For larger blobs — images, PDFs — store them via put-file and reference them by filename in a varchar.
numeric vs double¶
double— fast, native IEEE 754. Use for rates, scores, physical measurements. Don't use for money.numeric:P,S— stored asint64 × 10^S. Use for money, quantities with exact decimals, anything where0.1 + 0.2must equal0.3. Accepted and returned as strings:"1500.75".currency— shortcut fornumeric:19,4(enough for any real-world currency value).
Field defaults¶
Append default modifiers after the type spec. They trigger server-side when the field is absent from the request; a client-provided value always wins.
| Modifier | Description | Example |
|---|---|---|
default=<value> |
Constant default on INSERT | status:varchar:20:default=pending |
default=seq(name) |
Next value from named sequence on INSERT | id:long:default=seq(invoice_id) |
default=uuid() |
UUID v4 on INSERT (36 chars) | token:varchar:36:default=uuid() |
default=random(N) |
N random bytes, hex-encoded (2N chars) on INSERT | salt:varchar:16:default=random(8) |
auto_create |
Server timestamp on INSERT only | created:datetime:auto_create (calendar-packed) or created_at:timestamp:auto_create (epoch ms, 2026.05.6+) |
auto_update |
Server timestamp on INSERT and every UPDATE | modified:datetime:auto_update or updated_at:timestamp:auto_update |
A single field can carry at most one of: default=..., auto_create, auto_update.
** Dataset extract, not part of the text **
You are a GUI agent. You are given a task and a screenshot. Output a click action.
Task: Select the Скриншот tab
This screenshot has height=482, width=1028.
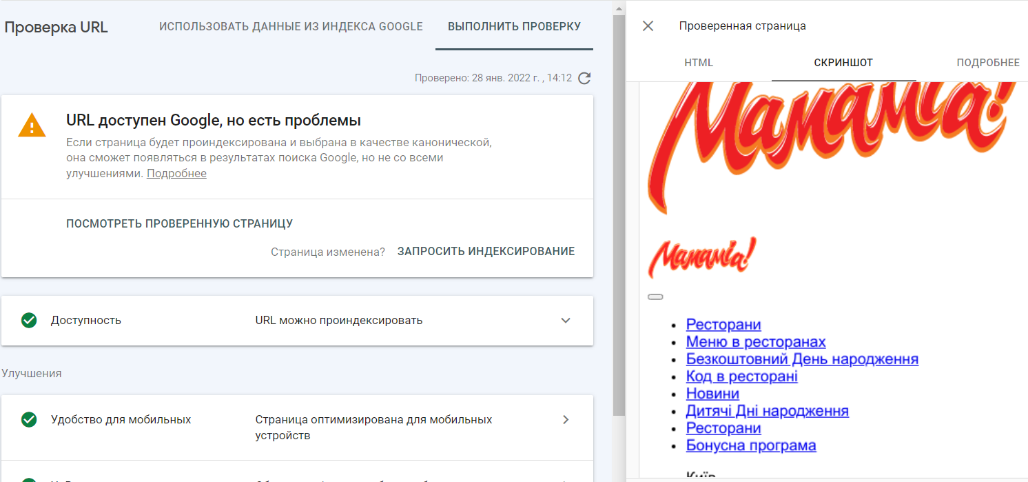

Pattern: versioned records with CAS¶
"fields": [
"status:varchar:20",
"version:long:default=seq(version_counter)",
"updated:datetime:auto_update"
]
Combined with {"mode":"update", "if":{"version":42}} gives you optimistic concurrency control without app-side locking.
On-disk encoding¶
Record payloads are encoded by typed_encode() (in config.c), which packs each field in declaration order. A reader uses typed_decode() — also cached per object via g_typed_cache — to unpack without re-reading the schema.
No field-separator bytes, no length tags (varchar has its own uint16 length prefix, but nothing separates fields from each other). Position is everything: field i starts at the sum of sizes of fields 0..i-1. This makes typed_get_field_str(ts, raw, field_index) a direct memcpy of a known byte range.
Schema mutations¶
Fields can be added/renamed/removed at runtime. See Query protocol → Schema mutations.
Order of operations when evolving a schema:
- Add new field —
add-field. Triggers an object rebuild that re-encodes every record with the new (default-filled) column. - Rename field —
rename-field. Metadata-only; no data rewrite. Composite indexes referring to the renamed field are also updated. - Remove field —
remove-field. Tombstones the field infields.conf; bytes stay reserved in every record's payload untilvacuum --compact. - Drop tombstones —
vacuum --compact. Full rebuild, shrinks per-record payload size.
Auditing the layout¶
./shard-db query '{"mode":"create-object",...}'response includesvalue_size— the total payload bytes per record.cat $DB_ROOT/<dir>/<obj>/fields.conf— authoritative field order and types (including tombstoned fields, marked:removed)../shard-db shard-stats <dir> <obj>— per-kf-shard load and per-stream segment counts../shard-db query '{"mode":"describe-object","dir":"<d>","object":"<o>"}'— full schema dump includingsplits,max_key,value_size,streams,storage_version, and the field list.